- TASK OBJECTIVE
Every line with "radio" in it must be copied from the data.

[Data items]
=-=-=-=-=

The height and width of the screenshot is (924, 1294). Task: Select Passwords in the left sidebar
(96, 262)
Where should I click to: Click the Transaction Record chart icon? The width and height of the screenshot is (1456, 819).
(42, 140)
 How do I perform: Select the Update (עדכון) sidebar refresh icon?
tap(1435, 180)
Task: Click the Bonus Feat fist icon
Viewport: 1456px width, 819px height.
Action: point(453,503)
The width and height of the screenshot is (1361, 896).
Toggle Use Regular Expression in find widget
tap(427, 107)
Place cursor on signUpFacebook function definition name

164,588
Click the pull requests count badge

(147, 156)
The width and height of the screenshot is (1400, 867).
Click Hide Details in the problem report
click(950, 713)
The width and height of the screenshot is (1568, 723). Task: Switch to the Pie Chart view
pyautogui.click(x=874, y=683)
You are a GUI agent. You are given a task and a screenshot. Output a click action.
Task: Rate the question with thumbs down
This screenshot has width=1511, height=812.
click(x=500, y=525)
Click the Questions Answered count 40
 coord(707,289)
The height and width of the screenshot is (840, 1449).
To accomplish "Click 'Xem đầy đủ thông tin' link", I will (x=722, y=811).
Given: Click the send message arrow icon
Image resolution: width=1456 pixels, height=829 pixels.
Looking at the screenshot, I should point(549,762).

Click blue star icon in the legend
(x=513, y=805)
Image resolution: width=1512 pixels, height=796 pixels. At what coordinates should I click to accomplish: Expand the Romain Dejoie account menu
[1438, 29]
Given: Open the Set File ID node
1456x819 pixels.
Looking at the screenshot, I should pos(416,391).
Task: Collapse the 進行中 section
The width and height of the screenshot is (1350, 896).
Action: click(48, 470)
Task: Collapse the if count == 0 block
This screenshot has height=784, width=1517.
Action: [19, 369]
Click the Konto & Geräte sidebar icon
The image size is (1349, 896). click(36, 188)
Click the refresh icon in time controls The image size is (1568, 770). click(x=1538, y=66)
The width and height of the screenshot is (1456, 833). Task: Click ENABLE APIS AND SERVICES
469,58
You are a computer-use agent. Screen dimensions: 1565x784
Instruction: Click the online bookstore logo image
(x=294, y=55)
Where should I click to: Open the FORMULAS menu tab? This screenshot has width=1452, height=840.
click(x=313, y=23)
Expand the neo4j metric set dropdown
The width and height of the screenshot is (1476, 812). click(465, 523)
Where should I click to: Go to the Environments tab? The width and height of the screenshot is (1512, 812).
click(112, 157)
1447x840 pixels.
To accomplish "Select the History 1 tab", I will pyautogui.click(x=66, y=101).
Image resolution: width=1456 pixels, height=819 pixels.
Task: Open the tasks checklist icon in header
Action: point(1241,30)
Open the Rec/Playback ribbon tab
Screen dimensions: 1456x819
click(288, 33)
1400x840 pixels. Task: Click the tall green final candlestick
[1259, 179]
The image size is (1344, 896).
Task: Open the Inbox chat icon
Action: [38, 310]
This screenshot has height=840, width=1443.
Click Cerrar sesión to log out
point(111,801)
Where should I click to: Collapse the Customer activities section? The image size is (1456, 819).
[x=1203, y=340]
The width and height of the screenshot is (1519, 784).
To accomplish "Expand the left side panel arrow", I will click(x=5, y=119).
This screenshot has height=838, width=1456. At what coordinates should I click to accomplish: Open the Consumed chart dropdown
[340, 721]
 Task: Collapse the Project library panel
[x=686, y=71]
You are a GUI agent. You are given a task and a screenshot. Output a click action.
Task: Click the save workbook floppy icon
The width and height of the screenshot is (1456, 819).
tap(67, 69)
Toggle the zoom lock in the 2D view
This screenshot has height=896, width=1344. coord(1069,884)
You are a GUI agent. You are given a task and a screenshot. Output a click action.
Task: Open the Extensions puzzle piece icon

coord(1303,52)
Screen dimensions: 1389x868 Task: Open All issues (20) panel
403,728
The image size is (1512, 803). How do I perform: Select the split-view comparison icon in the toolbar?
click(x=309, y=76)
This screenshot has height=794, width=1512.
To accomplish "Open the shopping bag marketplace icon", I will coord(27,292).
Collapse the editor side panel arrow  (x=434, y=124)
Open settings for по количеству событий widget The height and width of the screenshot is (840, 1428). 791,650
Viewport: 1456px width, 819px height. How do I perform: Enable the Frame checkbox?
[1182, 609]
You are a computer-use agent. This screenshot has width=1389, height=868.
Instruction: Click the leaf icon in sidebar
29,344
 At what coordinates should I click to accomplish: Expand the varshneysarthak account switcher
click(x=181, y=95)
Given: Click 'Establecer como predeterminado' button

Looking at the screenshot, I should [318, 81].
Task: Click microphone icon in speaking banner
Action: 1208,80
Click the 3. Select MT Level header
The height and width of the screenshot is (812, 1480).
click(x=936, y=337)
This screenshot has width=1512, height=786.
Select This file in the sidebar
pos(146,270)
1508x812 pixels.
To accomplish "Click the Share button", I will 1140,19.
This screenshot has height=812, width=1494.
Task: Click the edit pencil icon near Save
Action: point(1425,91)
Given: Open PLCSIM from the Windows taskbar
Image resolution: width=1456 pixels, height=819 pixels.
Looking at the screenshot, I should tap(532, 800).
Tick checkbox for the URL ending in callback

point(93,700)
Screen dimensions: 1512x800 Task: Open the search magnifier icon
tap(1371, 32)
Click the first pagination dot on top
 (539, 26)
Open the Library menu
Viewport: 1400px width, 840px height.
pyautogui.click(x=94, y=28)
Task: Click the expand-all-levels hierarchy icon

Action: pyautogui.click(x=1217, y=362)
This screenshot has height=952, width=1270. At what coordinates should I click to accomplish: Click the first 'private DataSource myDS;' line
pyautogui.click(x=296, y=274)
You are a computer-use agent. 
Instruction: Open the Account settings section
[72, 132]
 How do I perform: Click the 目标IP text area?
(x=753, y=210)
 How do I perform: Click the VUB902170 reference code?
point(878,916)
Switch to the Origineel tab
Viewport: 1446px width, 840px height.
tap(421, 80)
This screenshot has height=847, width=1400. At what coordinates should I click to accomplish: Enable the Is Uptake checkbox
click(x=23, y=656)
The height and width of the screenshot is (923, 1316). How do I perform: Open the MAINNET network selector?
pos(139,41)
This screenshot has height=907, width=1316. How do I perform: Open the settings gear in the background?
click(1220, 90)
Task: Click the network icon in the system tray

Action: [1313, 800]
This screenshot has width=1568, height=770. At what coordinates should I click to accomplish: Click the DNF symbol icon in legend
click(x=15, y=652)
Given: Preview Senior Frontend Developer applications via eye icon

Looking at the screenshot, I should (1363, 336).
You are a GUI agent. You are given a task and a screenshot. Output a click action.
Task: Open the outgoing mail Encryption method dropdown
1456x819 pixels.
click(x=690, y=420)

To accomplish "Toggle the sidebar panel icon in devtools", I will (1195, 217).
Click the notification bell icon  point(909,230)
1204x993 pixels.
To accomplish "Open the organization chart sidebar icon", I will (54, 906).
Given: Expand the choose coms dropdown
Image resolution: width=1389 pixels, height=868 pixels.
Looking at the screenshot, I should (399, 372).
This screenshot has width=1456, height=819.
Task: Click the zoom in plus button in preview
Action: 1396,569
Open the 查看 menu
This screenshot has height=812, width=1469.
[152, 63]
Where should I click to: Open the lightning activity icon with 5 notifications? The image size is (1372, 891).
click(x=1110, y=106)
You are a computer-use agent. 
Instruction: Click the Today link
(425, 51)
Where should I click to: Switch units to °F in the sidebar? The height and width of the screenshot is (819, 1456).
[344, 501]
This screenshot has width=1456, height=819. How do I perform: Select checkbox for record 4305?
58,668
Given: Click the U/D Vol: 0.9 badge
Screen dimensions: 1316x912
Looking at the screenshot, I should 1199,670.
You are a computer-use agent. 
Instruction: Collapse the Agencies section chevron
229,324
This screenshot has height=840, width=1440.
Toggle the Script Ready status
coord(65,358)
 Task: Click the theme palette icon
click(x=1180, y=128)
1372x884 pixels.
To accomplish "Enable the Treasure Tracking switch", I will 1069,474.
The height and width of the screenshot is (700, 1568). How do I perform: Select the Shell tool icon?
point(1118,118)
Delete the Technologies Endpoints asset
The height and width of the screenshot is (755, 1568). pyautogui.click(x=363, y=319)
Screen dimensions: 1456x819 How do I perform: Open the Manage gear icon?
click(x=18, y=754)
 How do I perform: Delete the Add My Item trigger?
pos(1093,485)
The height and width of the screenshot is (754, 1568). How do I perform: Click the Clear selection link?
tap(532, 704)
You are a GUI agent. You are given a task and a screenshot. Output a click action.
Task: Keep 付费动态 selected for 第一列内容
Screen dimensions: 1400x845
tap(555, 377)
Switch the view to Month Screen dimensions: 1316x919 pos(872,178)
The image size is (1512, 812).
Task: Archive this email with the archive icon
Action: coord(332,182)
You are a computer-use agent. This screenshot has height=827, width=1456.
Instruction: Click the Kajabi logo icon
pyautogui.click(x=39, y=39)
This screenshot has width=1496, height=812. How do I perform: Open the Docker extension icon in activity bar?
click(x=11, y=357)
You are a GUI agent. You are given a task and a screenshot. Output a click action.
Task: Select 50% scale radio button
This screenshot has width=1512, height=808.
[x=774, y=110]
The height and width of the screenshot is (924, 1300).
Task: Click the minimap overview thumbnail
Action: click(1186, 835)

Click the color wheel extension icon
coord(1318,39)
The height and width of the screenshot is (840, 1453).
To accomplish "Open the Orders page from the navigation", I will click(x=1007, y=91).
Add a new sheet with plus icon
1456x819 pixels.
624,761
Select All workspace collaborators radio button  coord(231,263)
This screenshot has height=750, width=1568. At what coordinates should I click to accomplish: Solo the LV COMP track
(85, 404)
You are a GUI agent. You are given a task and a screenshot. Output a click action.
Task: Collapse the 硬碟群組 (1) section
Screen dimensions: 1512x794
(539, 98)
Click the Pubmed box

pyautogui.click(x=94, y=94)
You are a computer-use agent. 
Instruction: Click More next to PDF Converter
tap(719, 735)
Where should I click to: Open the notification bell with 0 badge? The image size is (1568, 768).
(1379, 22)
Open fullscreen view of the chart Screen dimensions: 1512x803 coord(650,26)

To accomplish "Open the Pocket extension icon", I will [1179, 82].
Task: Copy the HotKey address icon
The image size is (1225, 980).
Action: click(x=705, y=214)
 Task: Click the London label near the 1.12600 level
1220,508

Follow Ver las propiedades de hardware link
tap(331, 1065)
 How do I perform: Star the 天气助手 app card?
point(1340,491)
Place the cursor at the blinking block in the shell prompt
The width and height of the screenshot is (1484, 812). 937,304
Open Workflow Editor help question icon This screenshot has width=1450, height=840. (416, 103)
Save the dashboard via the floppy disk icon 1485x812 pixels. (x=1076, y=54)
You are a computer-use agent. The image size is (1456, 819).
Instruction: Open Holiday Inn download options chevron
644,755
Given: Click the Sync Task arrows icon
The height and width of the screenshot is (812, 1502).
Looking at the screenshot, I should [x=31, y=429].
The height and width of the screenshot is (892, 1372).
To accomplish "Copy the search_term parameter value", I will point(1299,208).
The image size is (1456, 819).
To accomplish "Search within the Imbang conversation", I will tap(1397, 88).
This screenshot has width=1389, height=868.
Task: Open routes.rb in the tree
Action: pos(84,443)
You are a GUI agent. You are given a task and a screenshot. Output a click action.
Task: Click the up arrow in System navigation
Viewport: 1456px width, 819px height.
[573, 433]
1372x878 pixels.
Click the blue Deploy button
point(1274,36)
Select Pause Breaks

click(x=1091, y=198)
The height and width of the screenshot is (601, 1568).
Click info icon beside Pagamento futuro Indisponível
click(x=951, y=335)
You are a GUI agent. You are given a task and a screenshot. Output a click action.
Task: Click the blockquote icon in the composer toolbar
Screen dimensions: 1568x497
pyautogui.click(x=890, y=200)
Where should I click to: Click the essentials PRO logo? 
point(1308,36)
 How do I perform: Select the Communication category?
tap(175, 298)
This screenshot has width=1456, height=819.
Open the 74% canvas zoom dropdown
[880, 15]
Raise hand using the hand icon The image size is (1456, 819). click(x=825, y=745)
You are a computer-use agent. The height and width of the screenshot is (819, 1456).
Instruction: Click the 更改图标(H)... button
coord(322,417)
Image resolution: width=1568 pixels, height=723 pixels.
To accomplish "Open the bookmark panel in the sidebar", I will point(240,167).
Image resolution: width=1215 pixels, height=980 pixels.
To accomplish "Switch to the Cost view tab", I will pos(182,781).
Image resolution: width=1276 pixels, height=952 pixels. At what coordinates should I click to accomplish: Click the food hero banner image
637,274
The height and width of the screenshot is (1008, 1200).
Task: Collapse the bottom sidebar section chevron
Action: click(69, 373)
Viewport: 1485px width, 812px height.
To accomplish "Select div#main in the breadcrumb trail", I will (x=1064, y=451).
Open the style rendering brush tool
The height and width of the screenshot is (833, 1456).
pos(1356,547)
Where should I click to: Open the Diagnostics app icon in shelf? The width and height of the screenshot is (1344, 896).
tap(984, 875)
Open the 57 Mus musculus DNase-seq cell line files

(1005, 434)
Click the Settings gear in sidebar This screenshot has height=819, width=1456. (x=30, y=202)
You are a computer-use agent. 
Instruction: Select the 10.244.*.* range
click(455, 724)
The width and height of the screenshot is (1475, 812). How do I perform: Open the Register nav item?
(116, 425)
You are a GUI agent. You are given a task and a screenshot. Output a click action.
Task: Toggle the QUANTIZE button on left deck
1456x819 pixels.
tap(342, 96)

=-=-=-=-=

- TASK OUTPUT
Task: Select 50% scale radio button
Select All workspace collaborators radio button  coord(231,263)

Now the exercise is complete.